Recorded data
* * * *
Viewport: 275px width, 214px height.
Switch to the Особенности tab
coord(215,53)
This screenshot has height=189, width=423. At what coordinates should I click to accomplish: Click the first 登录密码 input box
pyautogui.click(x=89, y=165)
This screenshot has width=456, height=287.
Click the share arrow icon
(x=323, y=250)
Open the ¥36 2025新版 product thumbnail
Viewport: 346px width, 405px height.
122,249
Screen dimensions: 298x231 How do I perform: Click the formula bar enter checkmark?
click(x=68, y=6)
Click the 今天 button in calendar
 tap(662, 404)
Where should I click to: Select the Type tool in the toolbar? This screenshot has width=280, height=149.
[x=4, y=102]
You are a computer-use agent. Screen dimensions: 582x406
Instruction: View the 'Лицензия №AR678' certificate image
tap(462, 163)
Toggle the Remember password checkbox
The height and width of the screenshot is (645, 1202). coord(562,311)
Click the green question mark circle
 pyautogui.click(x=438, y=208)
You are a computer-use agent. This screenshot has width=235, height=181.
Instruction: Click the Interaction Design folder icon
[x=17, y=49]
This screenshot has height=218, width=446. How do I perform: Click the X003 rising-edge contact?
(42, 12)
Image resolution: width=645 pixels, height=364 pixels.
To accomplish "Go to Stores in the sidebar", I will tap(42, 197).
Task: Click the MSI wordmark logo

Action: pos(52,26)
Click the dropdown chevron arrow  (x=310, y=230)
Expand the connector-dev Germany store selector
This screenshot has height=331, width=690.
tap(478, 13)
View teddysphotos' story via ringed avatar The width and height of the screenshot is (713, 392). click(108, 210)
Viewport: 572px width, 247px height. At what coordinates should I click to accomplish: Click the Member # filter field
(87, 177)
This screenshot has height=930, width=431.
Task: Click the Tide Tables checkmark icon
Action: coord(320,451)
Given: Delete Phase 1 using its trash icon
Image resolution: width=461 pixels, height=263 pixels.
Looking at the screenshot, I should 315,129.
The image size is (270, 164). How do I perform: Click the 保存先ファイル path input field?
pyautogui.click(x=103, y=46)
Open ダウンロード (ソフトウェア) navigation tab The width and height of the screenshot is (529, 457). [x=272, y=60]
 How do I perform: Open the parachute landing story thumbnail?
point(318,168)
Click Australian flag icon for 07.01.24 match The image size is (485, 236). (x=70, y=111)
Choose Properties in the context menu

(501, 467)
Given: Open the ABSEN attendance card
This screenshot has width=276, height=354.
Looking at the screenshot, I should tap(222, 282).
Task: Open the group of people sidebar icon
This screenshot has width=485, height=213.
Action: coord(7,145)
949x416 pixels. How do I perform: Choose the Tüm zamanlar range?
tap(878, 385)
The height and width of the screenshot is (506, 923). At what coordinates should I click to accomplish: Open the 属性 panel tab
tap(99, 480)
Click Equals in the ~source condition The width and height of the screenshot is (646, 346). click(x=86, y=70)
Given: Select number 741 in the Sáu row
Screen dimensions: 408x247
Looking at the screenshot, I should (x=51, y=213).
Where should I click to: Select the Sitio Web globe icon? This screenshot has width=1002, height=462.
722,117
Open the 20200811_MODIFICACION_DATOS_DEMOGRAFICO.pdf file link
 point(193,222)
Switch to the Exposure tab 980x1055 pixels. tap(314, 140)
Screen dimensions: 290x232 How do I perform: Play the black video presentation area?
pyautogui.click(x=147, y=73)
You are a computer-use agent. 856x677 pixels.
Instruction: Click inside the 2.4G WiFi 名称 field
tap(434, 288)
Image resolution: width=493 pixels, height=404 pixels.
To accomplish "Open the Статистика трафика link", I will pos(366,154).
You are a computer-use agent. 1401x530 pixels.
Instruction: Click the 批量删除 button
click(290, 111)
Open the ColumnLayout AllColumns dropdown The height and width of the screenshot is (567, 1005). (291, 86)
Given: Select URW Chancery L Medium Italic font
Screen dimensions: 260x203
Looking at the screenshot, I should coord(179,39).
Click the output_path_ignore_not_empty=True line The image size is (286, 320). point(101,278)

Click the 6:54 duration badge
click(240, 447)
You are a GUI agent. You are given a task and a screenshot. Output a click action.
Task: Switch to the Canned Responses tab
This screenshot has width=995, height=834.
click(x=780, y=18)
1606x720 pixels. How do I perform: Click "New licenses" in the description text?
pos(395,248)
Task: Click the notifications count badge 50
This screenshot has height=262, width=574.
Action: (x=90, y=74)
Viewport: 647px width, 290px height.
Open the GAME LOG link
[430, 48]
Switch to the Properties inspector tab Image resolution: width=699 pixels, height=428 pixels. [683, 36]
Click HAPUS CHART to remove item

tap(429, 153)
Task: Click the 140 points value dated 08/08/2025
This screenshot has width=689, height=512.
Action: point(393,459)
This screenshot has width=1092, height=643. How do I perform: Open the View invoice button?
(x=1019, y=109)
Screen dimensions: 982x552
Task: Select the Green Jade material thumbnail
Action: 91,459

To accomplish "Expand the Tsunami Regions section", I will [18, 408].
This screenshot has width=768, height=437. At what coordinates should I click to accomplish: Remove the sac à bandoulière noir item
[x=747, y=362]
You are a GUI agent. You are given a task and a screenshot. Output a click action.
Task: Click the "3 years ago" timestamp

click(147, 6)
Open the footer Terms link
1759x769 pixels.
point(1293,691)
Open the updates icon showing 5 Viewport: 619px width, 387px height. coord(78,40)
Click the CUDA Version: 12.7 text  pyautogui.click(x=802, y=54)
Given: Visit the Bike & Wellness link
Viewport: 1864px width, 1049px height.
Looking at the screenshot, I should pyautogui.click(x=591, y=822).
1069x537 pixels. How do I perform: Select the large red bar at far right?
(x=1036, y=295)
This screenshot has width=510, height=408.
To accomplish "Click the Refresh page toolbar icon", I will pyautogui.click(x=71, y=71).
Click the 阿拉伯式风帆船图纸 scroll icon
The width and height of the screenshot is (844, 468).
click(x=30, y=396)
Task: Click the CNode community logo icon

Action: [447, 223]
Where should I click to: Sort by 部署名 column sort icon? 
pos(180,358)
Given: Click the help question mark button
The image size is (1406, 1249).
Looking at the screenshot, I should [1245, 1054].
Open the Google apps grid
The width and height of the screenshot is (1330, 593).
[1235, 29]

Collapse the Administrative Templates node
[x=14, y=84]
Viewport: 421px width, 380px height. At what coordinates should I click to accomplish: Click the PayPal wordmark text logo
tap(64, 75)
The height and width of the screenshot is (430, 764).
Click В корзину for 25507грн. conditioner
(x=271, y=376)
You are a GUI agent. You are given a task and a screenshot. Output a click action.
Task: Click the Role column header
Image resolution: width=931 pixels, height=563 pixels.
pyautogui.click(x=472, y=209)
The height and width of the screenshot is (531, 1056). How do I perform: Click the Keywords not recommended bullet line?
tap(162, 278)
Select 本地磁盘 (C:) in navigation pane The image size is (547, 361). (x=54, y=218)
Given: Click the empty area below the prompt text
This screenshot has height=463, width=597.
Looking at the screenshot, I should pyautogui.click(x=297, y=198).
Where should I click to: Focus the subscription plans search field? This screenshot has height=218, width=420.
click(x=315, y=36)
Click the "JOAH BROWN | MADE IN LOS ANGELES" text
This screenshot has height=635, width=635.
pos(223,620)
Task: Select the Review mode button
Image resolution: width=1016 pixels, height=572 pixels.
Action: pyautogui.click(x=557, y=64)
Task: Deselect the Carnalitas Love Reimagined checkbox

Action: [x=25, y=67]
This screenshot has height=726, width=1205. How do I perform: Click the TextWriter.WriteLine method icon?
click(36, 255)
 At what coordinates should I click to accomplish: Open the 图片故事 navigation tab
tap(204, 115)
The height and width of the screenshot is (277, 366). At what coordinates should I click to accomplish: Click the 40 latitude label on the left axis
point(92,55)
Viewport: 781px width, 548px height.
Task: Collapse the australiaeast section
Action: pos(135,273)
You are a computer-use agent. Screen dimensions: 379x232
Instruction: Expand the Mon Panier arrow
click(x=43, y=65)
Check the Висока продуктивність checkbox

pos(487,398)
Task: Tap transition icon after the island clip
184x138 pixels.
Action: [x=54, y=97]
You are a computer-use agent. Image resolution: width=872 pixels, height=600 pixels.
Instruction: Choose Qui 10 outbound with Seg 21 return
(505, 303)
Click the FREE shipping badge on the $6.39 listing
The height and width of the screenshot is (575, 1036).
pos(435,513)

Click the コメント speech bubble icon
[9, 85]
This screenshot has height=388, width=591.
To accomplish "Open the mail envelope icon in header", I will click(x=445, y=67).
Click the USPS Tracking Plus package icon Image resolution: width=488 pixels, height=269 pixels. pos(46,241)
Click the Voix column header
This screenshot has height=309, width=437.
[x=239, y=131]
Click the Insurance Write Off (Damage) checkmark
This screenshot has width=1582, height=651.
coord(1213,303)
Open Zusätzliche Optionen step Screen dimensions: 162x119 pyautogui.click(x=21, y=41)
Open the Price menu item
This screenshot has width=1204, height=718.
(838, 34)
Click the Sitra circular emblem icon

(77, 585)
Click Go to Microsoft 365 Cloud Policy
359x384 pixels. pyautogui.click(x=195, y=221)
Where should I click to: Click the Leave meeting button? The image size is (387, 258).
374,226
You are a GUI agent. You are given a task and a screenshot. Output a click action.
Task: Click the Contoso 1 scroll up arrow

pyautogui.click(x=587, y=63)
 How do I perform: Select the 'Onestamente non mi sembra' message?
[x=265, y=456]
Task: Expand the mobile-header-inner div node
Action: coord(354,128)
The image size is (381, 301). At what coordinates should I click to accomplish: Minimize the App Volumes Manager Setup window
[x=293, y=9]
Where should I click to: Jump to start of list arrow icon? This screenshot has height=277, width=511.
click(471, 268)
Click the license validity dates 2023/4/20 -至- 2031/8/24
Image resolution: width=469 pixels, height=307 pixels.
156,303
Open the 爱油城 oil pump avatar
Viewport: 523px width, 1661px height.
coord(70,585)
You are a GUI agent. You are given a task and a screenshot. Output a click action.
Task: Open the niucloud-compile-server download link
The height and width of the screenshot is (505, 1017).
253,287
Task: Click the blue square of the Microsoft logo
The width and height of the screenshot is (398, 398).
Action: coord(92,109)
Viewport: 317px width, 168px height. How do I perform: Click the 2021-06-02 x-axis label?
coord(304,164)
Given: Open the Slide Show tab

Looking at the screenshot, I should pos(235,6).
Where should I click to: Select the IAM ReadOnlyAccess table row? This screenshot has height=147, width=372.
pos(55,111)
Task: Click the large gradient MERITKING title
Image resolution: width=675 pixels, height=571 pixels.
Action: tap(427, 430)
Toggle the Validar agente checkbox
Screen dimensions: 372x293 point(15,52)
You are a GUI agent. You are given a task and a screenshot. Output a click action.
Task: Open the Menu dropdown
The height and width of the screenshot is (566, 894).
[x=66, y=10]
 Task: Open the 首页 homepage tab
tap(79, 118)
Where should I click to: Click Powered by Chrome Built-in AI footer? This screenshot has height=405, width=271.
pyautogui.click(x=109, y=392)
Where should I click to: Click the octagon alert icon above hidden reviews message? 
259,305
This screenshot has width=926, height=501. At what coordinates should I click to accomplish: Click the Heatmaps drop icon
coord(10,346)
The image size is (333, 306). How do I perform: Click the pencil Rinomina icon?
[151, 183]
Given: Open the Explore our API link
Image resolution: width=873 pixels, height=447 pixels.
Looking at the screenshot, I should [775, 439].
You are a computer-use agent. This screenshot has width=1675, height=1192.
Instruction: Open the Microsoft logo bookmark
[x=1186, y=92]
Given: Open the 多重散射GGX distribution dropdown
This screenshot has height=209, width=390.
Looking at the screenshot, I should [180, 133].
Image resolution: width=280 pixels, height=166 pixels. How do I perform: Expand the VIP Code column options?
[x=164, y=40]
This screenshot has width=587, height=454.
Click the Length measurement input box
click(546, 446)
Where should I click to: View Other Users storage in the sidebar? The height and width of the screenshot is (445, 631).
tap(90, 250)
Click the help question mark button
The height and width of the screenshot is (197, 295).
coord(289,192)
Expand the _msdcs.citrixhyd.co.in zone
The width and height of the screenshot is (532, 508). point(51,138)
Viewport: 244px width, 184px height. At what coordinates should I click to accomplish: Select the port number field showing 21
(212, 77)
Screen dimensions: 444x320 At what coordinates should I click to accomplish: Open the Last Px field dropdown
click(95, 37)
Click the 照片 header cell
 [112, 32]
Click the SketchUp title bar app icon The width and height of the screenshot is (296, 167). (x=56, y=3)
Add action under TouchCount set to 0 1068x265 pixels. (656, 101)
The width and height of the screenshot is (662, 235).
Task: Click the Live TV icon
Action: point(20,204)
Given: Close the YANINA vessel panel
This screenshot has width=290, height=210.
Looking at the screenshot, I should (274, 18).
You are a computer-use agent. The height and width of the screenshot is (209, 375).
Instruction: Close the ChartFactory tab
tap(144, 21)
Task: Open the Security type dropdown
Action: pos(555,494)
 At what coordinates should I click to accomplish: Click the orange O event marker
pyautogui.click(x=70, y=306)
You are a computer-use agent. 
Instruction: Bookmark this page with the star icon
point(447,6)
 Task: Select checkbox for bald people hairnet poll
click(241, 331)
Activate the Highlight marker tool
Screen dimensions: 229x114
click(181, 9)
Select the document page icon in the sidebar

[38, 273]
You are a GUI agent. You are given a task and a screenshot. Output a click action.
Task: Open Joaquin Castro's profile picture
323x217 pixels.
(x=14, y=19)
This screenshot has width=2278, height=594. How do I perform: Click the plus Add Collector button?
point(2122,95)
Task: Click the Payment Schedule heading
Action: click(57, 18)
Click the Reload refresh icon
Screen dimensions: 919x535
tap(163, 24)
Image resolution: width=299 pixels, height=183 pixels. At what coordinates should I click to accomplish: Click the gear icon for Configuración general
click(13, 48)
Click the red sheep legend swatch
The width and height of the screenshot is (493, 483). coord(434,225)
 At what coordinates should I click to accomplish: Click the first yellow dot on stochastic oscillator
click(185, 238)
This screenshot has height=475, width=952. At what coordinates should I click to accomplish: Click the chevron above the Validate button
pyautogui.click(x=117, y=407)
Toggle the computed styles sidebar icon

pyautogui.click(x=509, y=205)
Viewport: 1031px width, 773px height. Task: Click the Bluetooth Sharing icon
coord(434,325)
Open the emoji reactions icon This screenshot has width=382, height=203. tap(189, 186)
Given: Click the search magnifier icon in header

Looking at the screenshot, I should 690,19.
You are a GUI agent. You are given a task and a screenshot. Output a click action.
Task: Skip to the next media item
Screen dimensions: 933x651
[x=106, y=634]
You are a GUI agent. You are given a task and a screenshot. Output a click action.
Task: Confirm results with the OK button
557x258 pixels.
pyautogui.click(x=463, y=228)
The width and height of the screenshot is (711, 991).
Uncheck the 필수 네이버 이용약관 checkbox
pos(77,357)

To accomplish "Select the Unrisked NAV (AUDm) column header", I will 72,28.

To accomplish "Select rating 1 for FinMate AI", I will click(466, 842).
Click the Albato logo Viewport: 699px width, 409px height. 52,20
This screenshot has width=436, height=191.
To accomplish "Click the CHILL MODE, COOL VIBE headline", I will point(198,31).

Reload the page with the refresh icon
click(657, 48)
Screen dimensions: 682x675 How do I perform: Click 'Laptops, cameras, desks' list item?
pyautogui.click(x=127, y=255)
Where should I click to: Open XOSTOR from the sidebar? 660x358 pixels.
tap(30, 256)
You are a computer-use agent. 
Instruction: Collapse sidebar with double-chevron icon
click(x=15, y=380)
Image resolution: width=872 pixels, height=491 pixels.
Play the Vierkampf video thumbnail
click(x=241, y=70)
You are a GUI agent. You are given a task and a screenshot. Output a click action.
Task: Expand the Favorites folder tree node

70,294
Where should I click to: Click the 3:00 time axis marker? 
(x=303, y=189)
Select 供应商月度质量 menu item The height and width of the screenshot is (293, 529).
* * * *
Please return every line in the data that includes the string "computer".

- _YOUR SOLUTION_:
You are a computer-use agent. Screen dimensions: 582x406
You are a computer-use agent. This screenshot has width=235, height=181.
You are a computer-use agent. 856x677 pixels.
You are a computer-use agent. 1401x530 pixels.
You are a computer-use agent. Screen dimensions: 379x232
You are a computer-use agent. Image resolution: width=872 pixels, height=600 pixels.
You are a computer-use agent. This screenshot has width=1675, height=1192.
You are a computer-use agent. The height and width of the screenshot is (209, 375).
You are a computer-use agent. 
You are a computer-use agent. 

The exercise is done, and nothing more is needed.